## PROMPT
Filter the entries beneath this task, copying only the lines that hold the word "section".

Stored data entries
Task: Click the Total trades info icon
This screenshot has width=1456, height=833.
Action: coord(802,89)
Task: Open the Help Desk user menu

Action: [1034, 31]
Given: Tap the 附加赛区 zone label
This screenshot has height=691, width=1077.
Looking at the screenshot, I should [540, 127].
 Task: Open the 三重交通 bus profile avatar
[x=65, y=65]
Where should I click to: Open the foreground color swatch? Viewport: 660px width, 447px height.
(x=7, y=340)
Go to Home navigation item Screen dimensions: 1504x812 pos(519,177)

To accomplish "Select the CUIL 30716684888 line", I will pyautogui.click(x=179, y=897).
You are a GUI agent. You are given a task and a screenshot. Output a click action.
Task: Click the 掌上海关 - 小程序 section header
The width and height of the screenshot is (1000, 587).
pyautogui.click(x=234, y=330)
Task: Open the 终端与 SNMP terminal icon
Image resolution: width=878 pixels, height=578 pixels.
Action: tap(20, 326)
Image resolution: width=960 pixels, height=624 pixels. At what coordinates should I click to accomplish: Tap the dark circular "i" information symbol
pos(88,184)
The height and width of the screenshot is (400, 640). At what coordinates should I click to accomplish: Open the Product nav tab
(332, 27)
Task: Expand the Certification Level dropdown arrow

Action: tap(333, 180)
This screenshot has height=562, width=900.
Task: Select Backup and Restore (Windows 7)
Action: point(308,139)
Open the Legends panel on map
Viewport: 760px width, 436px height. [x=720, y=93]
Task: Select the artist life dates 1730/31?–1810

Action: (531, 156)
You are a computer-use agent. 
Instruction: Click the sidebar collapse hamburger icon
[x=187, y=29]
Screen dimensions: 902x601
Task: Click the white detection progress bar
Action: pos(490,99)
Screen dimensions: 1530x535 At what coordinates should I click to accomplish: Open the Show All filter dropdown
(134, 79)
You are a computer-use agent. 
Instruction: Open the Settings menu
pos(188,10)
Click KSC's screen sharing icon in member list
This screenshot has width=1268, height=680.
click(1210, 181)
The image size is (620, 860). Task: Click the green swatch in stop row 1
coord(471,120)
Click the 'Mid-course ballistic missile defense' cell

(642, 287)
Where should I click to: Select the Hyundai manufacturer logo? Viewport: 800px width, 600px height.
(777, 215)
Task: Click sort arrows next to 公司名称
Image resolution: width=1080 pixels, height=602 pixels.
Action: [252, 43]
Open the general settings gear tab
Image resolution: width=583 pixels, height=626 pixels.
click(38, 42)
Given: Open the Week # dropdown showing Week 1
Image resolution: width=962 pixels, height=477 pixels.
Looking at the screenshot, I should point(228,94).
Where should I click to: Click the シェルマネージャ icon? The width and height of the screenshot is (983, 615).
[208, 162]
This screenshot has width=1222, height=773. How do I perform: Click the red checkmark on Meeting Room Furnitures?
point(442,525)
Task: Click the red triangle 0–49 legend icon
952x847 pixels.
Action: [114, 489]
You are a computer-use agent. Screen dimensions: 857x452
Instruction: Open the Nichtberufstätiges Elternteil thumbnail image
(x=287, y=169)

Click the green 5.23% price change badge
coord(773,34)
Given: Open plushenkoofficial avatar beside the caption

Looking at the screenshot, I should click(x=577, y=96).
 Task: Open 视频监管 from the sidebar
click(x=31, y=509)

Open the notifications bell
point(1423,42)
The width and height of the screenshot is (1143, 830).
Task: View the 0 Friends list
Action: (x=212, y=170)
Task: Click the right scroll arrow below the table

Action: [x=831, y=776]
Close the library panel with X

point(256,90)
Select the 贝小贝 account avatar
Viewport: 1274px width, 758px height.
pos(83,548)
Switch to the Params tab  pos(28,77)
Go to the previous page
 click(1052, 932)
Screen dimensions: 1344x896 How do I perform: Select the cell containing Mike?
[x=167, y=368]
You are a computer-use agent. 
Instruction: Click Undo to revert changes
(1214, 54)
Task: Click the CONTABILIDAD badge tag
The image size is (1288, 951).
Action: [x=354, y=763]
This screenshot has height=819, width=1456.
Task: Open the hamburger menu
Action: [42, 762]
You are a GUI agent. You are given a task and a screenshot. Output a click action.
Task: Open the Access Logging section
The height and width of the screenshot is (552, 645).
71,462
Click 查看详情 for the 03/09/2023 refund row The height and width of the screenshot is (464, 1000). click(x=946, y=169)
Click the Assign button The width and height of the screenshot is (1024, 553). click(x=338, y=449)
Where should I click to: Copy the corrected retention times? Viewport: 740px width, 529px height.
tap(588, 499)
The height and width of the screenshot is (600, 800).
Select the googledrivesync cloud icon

## ANSWER FOR THIS EXERCISE
Task: Click the 掌上海关 - 小程序 section header
Task: Open the Access Logging section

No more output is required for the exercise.